Trinidad and Tobago has produced multiple players that have made a mark in MLS – Stern John and Cordell Cato are two names that spring to mind – but few have arrived with such high expectations as Orlando City’s Kevin Molino.
The attacking midfielder was a two-time league MVP in the team’s USL days and seemed to be the perfect link-man alongside Designated Player Kaká – until he went down with a season-ending ACL injury last May.
But now he is back again and, even without Kaká in the lineup, he has shown he can be a creative force and a handful for most defenses. Here’s the skinny on the 25-year-old from Carenage ahead of Trinidad and Tobago's World Cup qualifier against St. Vincent and the Grenadines on Tuesday (7 pm ET, beIN Sports Connect in US).
Soccer Second, At First
Coming from the traditionally cricket-oriented Caribbean, soccer was not the obvious sport for Molino as a youngster. “I didn’t really take it seriously until I was about 15,” he admits. “But once I got into it, it was definitely my sport and I loved the physical side of it.”
A Two-Sport Star
Molino appeared destined for a cricket career in his early days. Coming from Trinidad – the birthplace of West Indies legend Brian Lara – most kids played that sport ahead of anything else and the young Kevin was a keen batsman with plenty of talent. One of his best friends is West Indies opening batsman Lendl Simmons, and Molino could easily have followed in Simmons’ footsteps if soccer hadn’t worked its way into his life.
Orlando Discovered Him By Accident
Lions head coach Adrian Heath admits his trip to Trinidad to scout players in 2010 was not to check up on Molino. “I didn’t go down there to look at him originally,” Heath explains. “I went to look at a promising young forward but this little kid on the wing kept catching my eye. In the end, that’s who we ended up signing.” The 5-foot-8 Molino signed from Trinidad & Tobago Pro League side Ma Pau SC in time for the Lions’ inaugural 2011 USL season, making 11 appearances and scoring twice that year.
Diamond In The Rough
Molino became a regular in the starting lineup in the 2012 season at just 21, making 23 appearances (only striker Dennis Chin made more, with 24). For Heath, getting to see the youngster in training every day was a revelation. “Only when you worked with him did you realize his true talent,” he recalls. “He was a kid who had a great first touch, great awareness, who combined well with players and who could beat players individually. He was everything you need in a modern midfield player or striker.”
He impressed MLS, too
Before Orlando reached the MLS ranks, Molino made a major impression on one of the league’s top men. Sporting Kansas City’s Dom Dwyer played with the Lions on loan in 2013 (scoring 19 goals in 14 appearances) and came away believing he had seen a star in the making. “Dom said that Kevin had all the ability to be MVP of MLS when we finally made the grade,” Heath remembers.
The First Signing
While Kaká drew all the headlines in 2014 when he confirmed his move from AC Milan to Orlando, the team’s first actual MLS signing was Molino, before a ball had been kicked that year. Head coach Heath confirmed, “Kevin was out of contract with us and was being courted heavily in Europe and the States. He turned down deals from several MLS teams to stay with us in Orlando. That says a lot about his love for this club.”

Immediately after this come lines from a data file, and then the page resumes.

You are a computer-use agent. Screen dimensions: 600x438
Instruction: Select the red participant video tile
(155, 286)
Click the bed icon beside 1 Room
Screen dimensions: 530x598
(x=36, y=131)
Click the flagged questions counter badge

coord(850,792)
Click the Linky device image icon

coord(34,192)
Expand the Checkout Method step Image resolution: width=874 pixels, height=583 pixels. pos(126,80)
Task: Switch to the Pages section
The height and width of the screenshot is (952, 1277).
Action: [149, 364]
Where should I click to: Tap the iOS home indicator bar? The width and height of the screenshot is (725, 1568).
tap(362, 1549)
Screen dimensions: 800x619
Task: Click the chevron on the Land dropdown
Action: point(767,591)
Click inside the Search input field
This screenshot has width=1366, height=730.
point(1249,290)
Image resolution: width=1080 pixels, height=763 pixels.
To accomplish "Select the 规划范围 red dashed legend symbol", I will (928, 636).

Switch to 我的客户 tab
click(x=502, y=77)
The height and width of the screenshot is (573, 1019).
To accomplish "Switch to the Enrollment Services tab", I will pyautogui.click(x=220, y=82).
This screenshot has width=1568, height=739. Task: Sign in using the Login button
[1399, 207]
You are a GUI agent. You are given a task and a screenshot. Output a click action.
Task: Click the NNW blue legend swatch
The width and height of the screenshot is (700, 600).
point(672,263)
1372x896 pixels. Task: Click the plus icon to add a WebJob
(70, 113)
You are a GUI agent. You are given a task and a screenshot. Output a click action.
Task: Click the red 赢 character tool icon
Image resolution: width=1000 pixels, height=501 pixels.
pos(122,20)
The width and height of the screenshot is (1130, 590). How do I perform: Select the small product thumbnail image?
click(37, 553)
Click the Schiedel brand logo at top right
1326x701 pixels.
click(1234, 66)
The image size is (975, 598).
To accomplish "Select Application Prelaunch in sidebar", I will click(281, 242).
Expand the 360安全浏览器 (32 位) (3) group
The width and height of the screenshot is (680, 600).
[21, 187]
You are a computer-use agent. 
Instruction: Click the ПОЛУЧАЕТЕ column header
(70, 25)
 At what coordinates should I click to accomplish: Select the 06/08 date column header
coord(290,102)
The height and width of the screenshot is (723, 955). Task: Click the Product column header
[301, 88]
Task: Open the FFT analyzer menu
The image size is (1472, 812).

One Step Back To Take Two Forward
Although his 2015 injury was a huge blow for both Molino and the team – leaving a huge void in midfield they struggled to fill at times – the short-term pain could lead to long-term gain. While he is quick and skillful, Molino lacked a little weight for the week-in, week-out rigors of MLS, but he believes the lay off helped him work on that. “I spent a lot of time in the gym during my rehab,” he insists, “and I feel stronger as a result, mentally as well as physically.” At the end of 2014, he was listed at 143 lbs. Now he weighs it in at a more robust 155.
That Elusive First Goal
While Molino remains one of the team’s chief creators, he has yet to bag his first MLS goal, and that bothers him, especially after his prolific 20-goal USL season in 2014. “It’s definitely on my mind,” he says. “My job is to make and score goals. I have certainly had a couple of chances this year and, no excuses, I should have done better. The reality is, I have to finish and it is something I have to keep working on.”
Plenty More Like Me
Molino is well established in the Trinidad and Tobago national team – coming off a shift in last week's 3-2 win over St. Vincent and the Grenadines on the road (“It’s good to have him back,” said T&T head coach Stephen Hart. “It’s exciting for the country and fantastic news he is playing 90 minutes for Orlando again”) – but he insists there are certainly others like him on the islands. “Yes, there are plenty of players there but it is a hard place to come out of. They just need the chance – like me.”
Giving Back To His Community
Having made a name for himself in the pro game, and being a proud representative of his country in both playing and community terms, Molino wants to do more for Trinidad and Tobago. “Yes, some kind of foundation to help others there is one of my goals,” he admits. “I would like to give back in many different ways, not just by showing them some love but by showing how much football can get you if you work hard and are dedicated.”